Scotch whisky (often referred to simply as "Scotch") is malt whisky or grain whisky made in Scotland. All Scotch whisky was originally made from malt barley. Commercial distilleries began introducing whisky made from wheat and rye in the late eighteenth century.
Whisky was as intrinsic a part of Gaelic life as bread and had a surprising range of invaluable applications. It kept out the cold, set up the traveller for his journey and soothed him when it was over, punctuated social meetings and sealed business discussions. The scope beyond its being a mere accompaniment to other things was extraordinary. Whisky tempered fever, acted as an anesthetic, especially in childbirth, and disinfected sword-cuts. It was even used with oatcakes to serve Communion for want of wine and bread at the Battle of Culloden.
The first written reference to whisky in Scotland is from 1494 when a listing of ‘eight bolls of malt to Friar John Cor wherewith to make aqua vitae appears in the Scottish Exchequer Rolls.

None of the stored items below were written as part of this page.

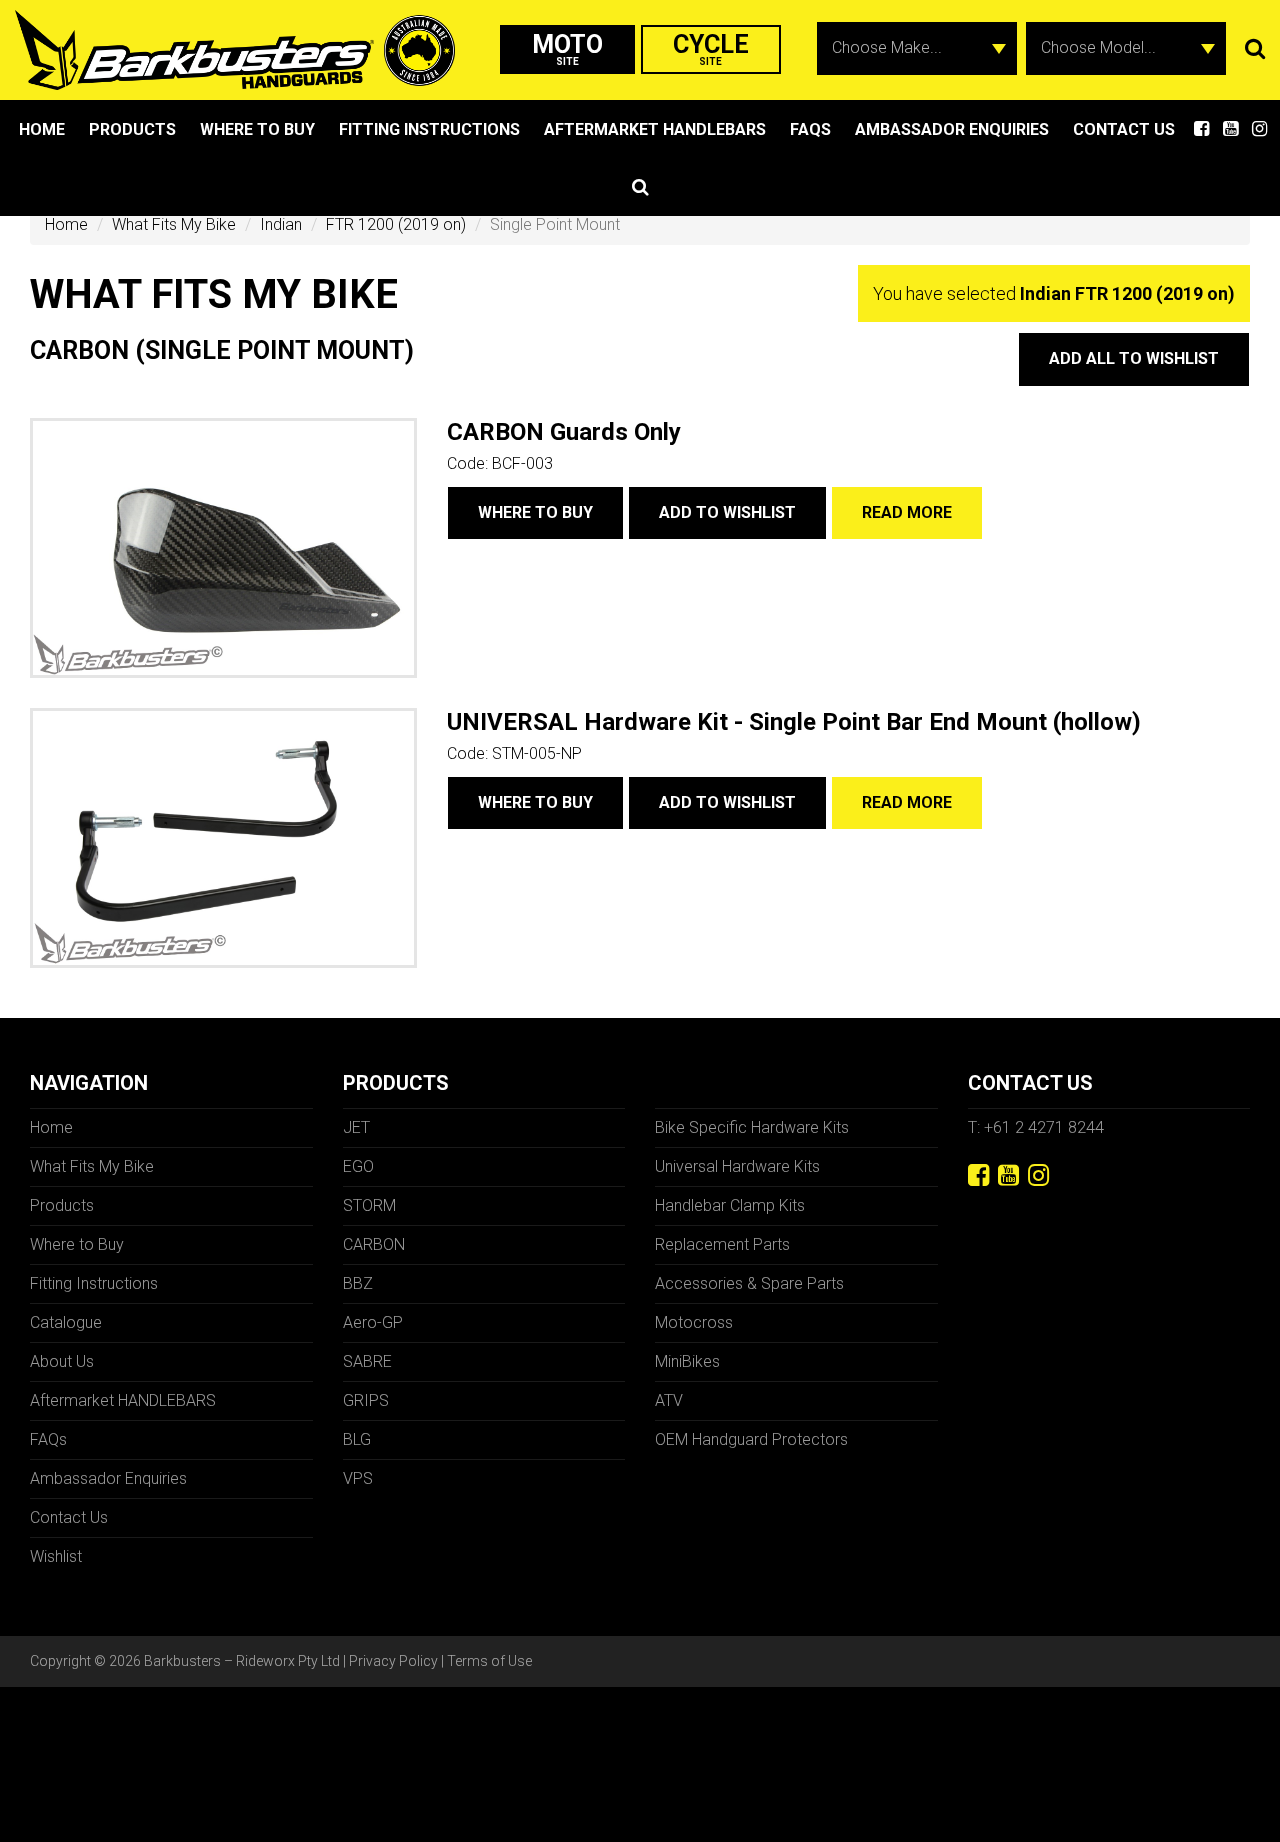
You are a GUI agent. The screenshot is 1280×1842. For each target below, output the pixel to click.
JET (356, 1127)
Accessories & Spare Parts (749, 1283)
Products (132, 129)
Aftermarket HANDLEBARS (655, 129)
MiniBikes (687, 1361)
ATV (669, 1400)
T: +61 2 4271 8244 (1036, 1127)
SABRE (367, 1361)
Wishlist (56, 1556)
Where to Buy (257, 129)
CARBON (374, 1244)
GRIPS (366, 1400)
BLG (357, 1439)
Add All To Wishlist (1134, 358)
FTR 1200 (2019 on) (396, 224)
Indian (281, 224)
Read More (907, 512)
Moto (567, 48)
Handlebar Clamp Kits (730, 1205)
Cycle (711, 48)
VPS (358, 1478)
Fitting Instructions (429, 129)
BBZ (358, 1283)
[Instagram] (1038, 1175)
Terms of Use (489, 1661)
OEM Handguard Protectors (751, 1439)
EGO (358, 1166)
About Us (62, 1361)
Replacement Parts (722, 1244)
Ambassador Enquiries (952, 129)
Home (42, 129)
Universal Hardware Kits (737, 1166)
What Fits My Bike (174, 224)
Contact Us (1124, 129)
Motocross (694, 1322)
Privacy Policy (393, 1661)
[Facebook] (978, 1175)
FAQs (810, 129)
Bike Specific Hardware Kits (752, 1127)
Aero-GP (373, 1322)
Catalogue (66, 1322)
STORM (369, 1205)
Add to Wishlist (727, 512)
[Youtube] (1008, 1175)
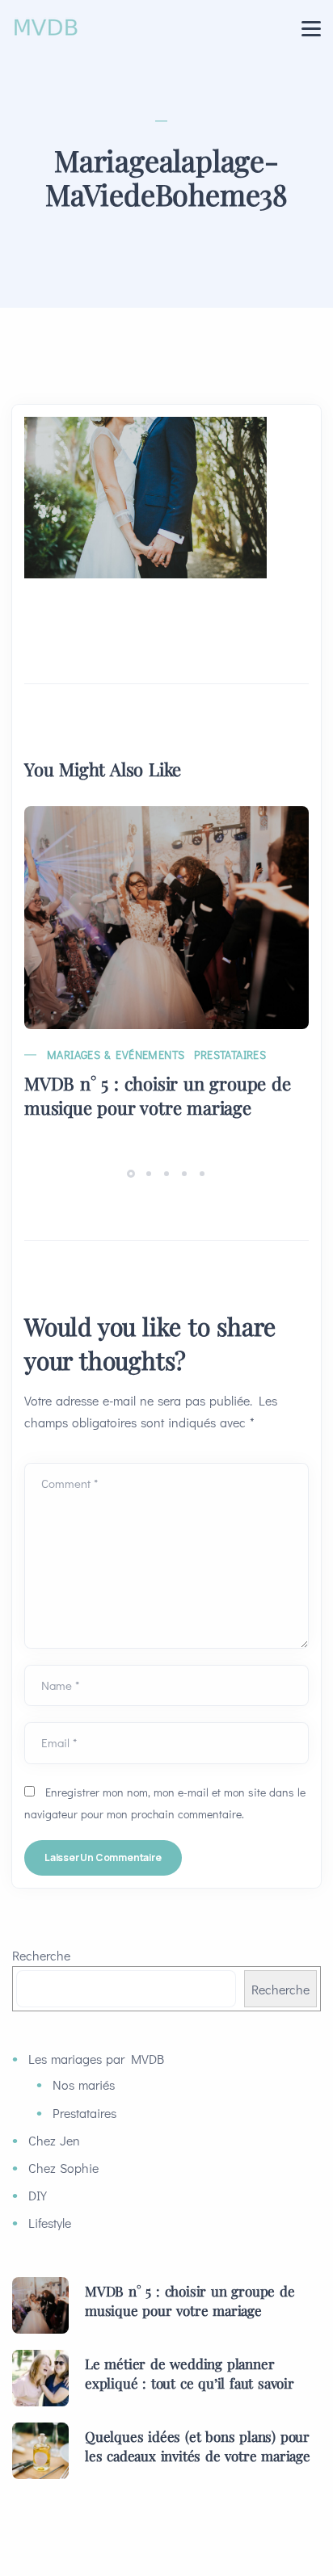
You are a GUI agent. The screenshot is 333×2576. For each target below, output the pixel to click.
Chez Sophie (63, 2167)
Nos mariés (84, 2084)
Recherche (41, 1955)
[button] (133, 1172)
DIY (37, 2195)
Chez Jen (54, 2140)
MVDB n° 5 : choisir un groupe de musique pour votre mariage (157, 1095)
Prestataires (230, 1054)
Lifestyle (49, 2222)
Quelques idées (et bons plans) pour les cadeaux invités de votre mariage (197, 2446)
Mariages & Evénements (115, 1054)
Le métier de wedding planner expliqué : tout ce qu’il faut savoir (189, 2373)
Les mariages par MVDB (96, 2058)
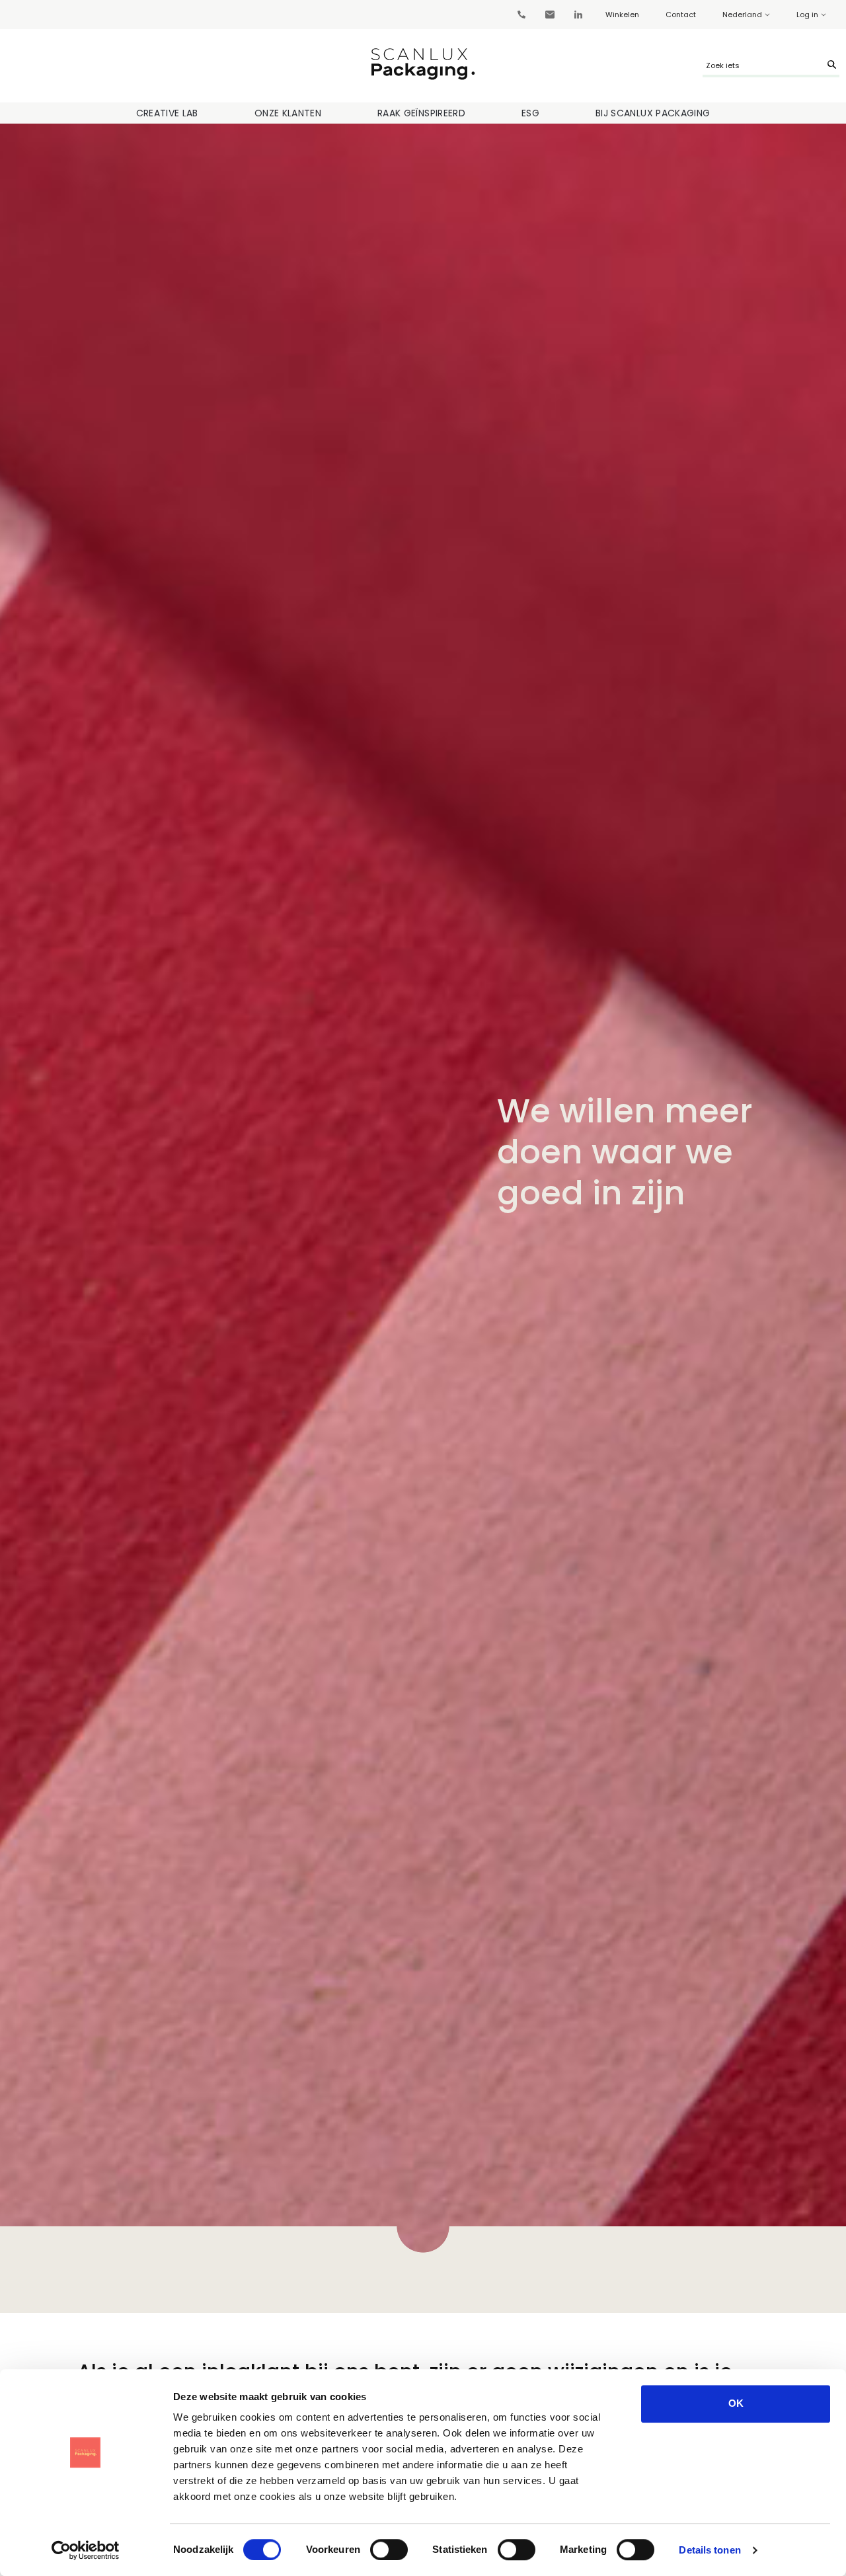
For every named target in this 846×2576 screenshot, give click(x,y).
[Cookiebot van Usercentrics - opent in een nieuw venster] (85, 2550)
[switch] (389, 2549)
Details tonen (709, 2550)
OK (736, 2403)
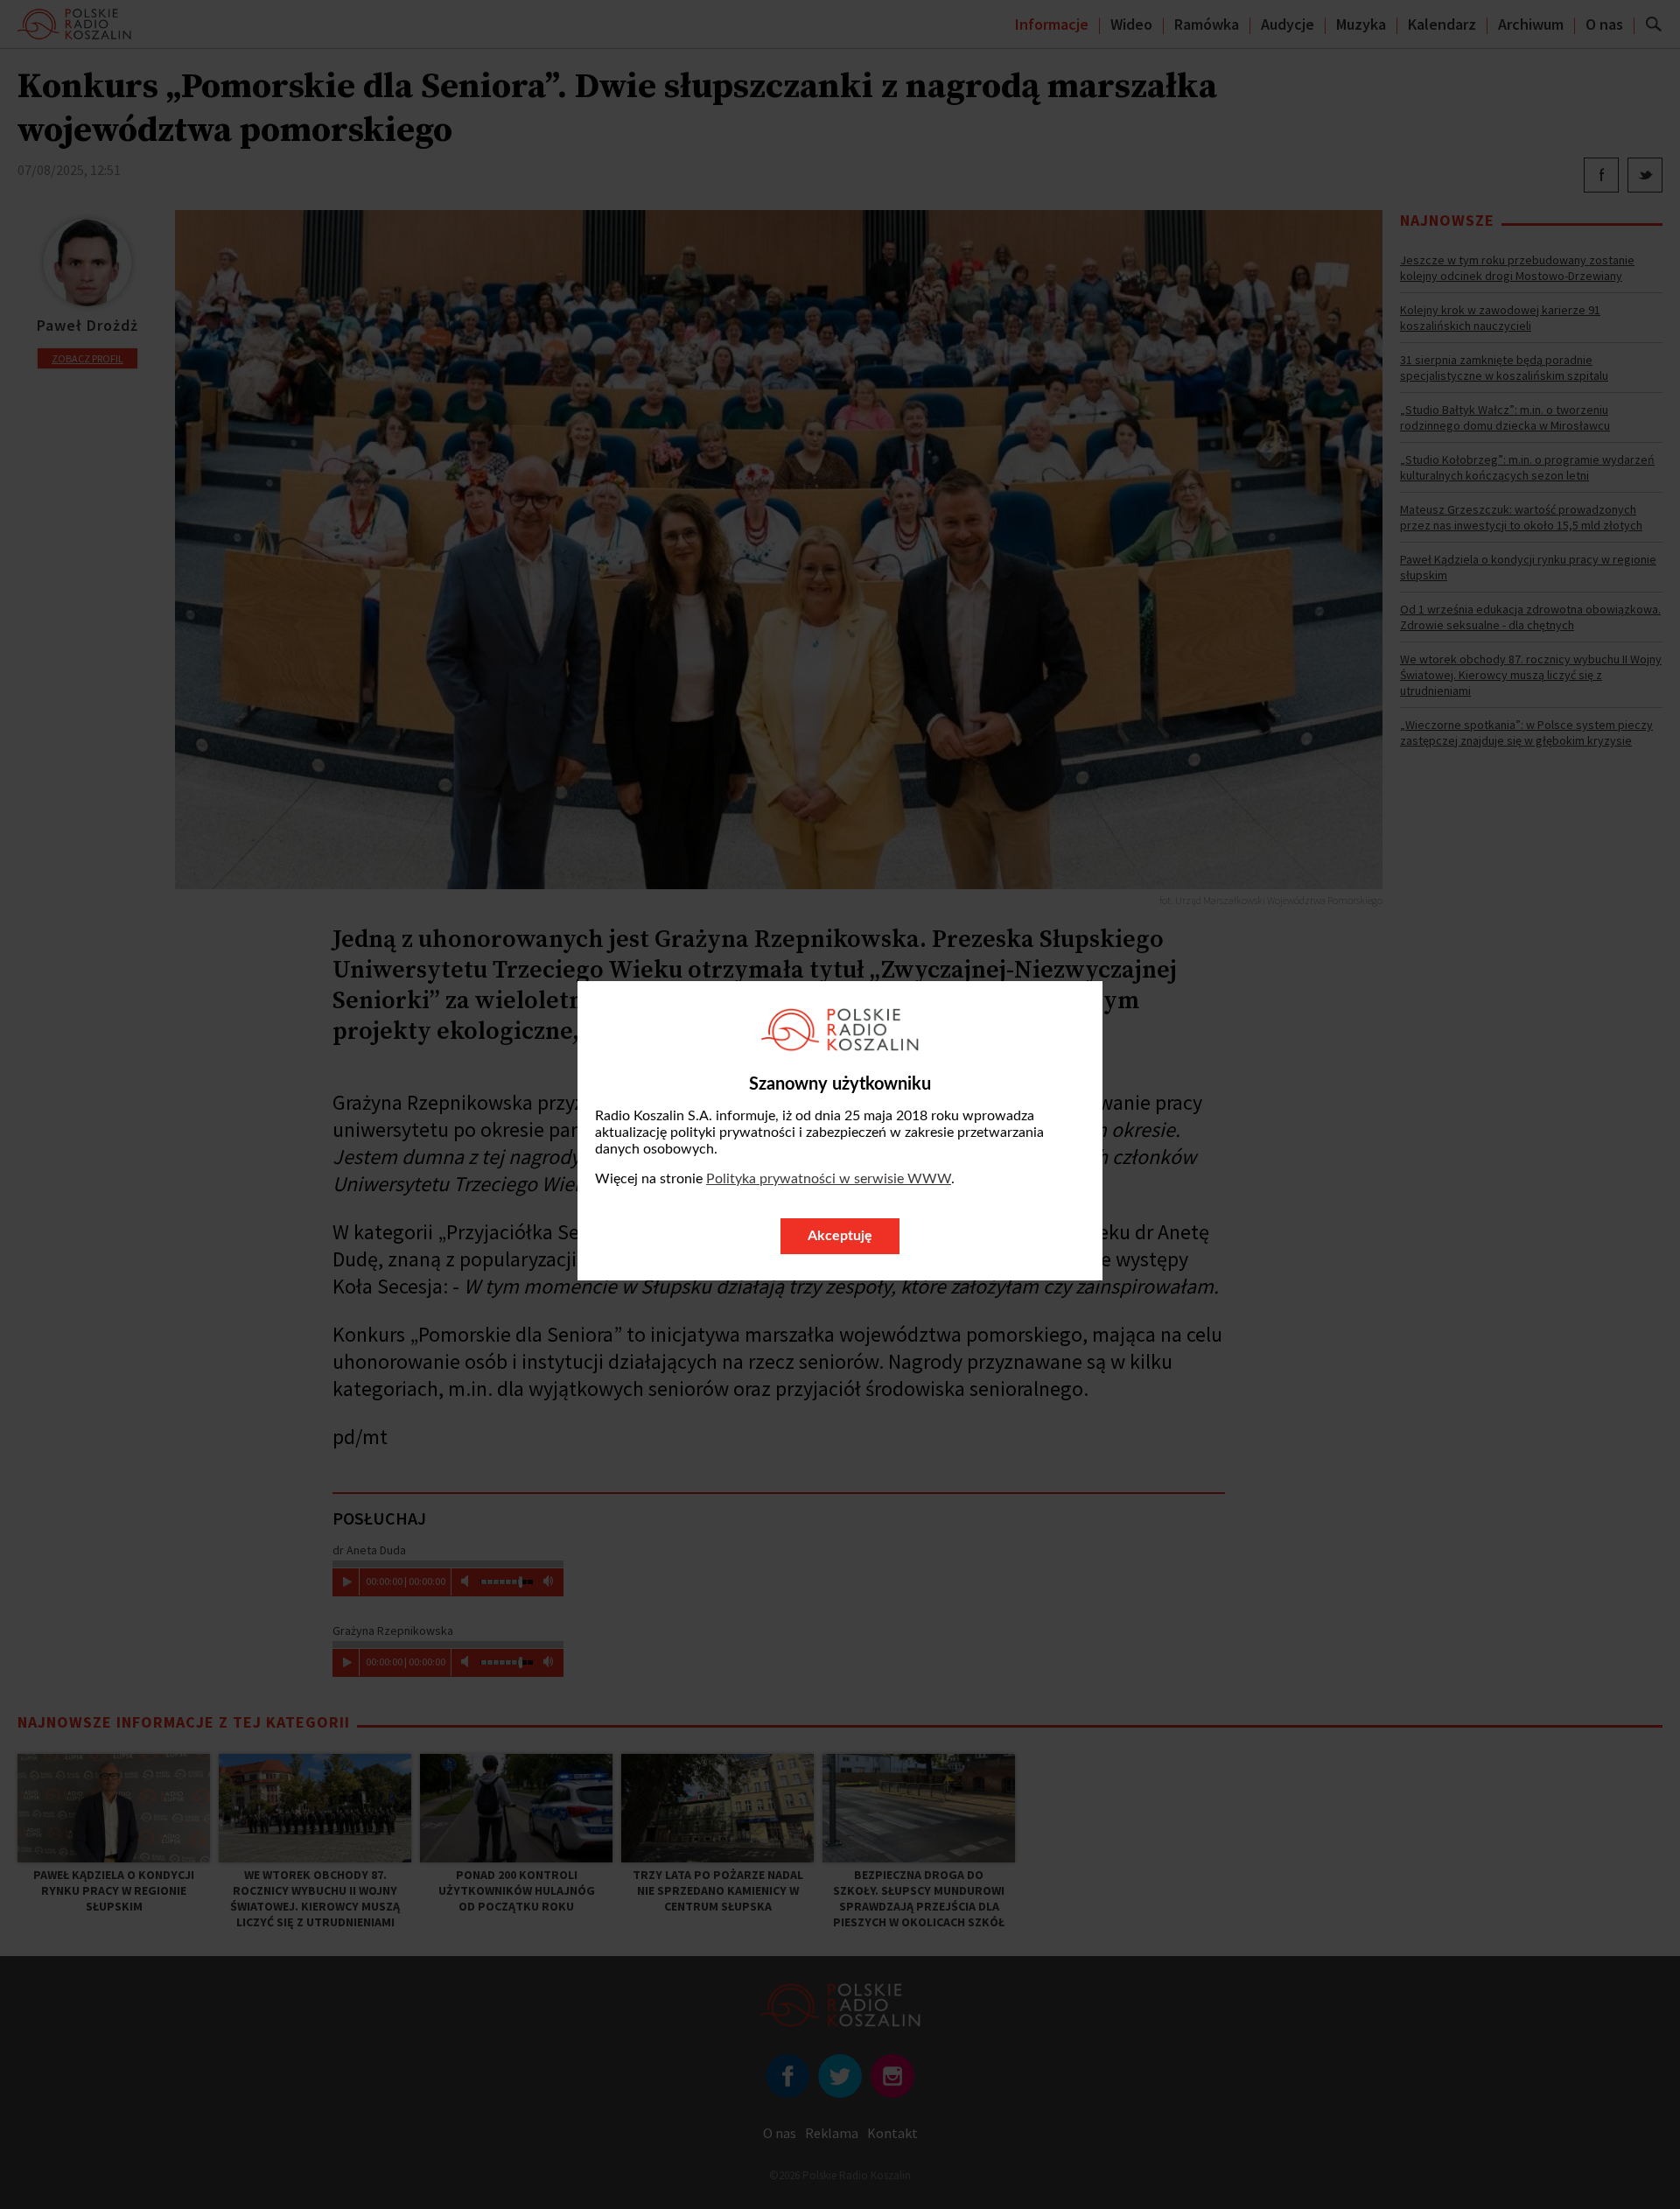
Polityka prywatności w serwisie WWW (828, 1179)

However whisky had probably already been made for centuries by this time, documentary evidence for it having gone up in smoke in the frequent wars and feuds that typified the era. By the time of good Friar John, whisky was already a developed product, drunk by kings and nobles and, clearly, made in monasteries by monks who were most likely the expert distillers of the day.James IV of Scotland (r. 1488–1513) reportedly had a great liking for Scotch whisky, and in 1506 the town of Dundee purchased a large amount of whisky from the Guild of Surgeon Barbers, which held the monopoly on production at the time. Between 1536 and 1541, King Henry VIII of England dissolved the monasteries, sending their monks out into the general public. Whisky production moved out of a monastic setting and into personal homes and farms as newly independent monks needed to find a way to earn money for themselves.
Scotch whisky is divided into five distinct categories: single malt Scotch whisky, single grain Scotch whisky, blended malt Scotch whisky (formerly called "vatted malt" or "pure malt"), blended grain Scotch whisky, and blended Scotch whisky. All Scotch whisky must be aged in oak barrels for at least three years. Any age statement on a bottle of Scotch whisky, expressed in numerical form, must reflect the age of the youngest whisky used to produce that product. A whisky with an age statement is known as guaranteed-age whisky.
Scotland is divided into regions for Scotch production:
Highland — some Highland distilleries: Aberfeldy, Balblair, Ben Nevis, Dalmore, Dalwhinnie, Glen Ord, Glenmorangie, Oban and Old Pulteney. The Islands, an unrecognized sub-region includes all of the whisky-producing islands (but excludes Islay): Arran, Jura, Mull, Orkney and Skye — with their respective distilleries: Arran, Isle of Jura, Tobermory, Highland Park and Scapa, and Talisker.